Migori Governor Okoth Obado’s personal assistant was with Sharon Otieno inside the car in which she was kidnapped before she was found dead in Kodera forest, a witness told court yesterday.
The personal assistant, whose name was not mentioned in court, handed Sharon to the unknown killers after leaving Graca Hotel in Rongo town on the pretence that they were moving to another venue for their planned meeting.
Justice Cecilia Githua heard that the person who reported the abduction to the police – a protected prosecution witness – failed to name the personal assistant, despite being asked to do so. The witness also did not provide details of the car involved in the abduction.
At Graca Hotel, Sharon was in the company of the protected witness, whom she was telling about her frustrations after Mr Obado had made her pregnant following their one-year intimate relationship.
When the personal assistant arrived, he asked Sharon and her associate to change the venue of the meeting, Police Constable Willy Okoti told the court.

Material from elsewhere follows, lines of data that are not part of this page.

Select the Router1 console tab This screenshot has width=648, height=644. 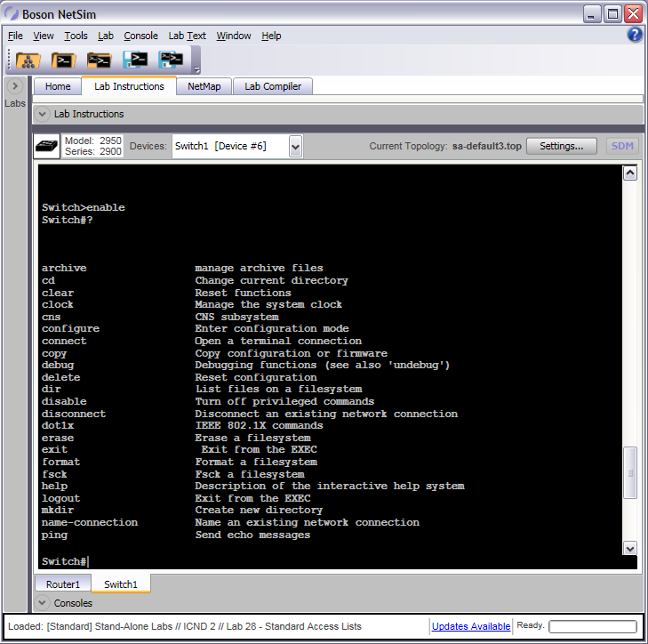pyautogui.click(x=63, y=584)

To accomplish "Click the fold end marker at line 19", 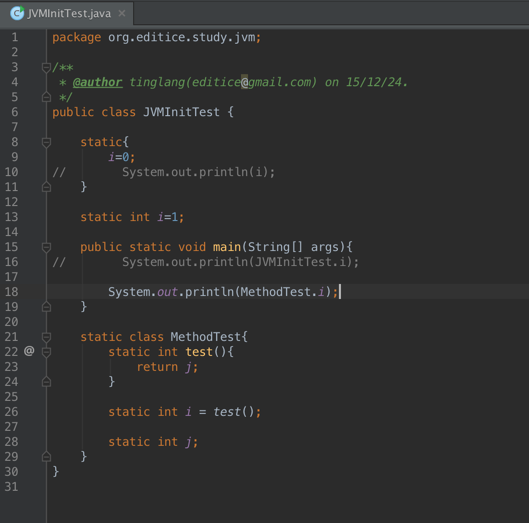I will click(x=46, y=307).
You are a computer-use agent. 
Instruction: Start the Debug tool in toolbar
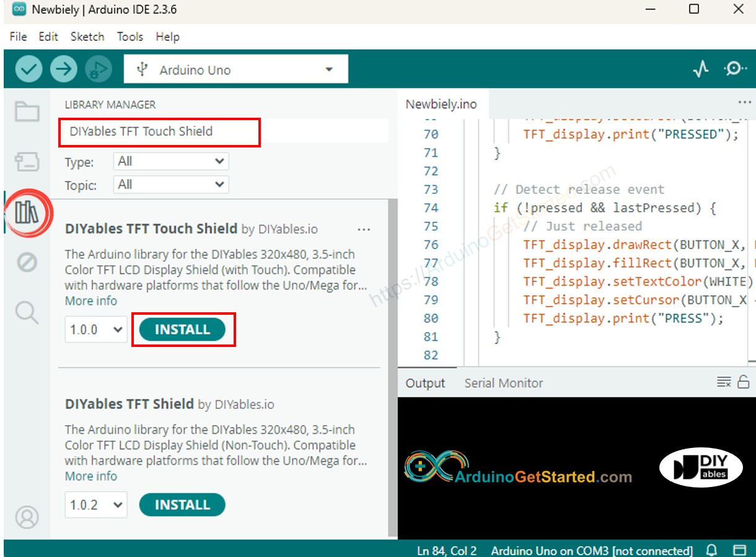pyautogui.click(x=98, y=69)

The governor’s assistant told them to enter a car that was waiting outside the hotel, so that they can proceed to the new venue.
After driving for 300 metres, the car stopped, and the governor’s assistant alighted, then called two men who were standing on the roadside. The strangers entered the car and it was driven towards Homa Bay.
Jumped out of the car
However, the protected witness jumped out of the car and later, at 9pm, was taken to Kadel police post by a villager, where he reported the abduction.
The officer stated that the protected witness did not give him the name of the personal assistant to the governor.
While narrating the events of September 3, 2018, prior to Sharon’s murder, the officer said the protected witness was able to escape from the car after the two strangers said they were going to kill him.
The officer was giving evidence in a case in which Mr Obado, his personal assistant Michael Oyamo and county government clerk Casper Obiero are charged with the murder of Sharon and her unborn baby.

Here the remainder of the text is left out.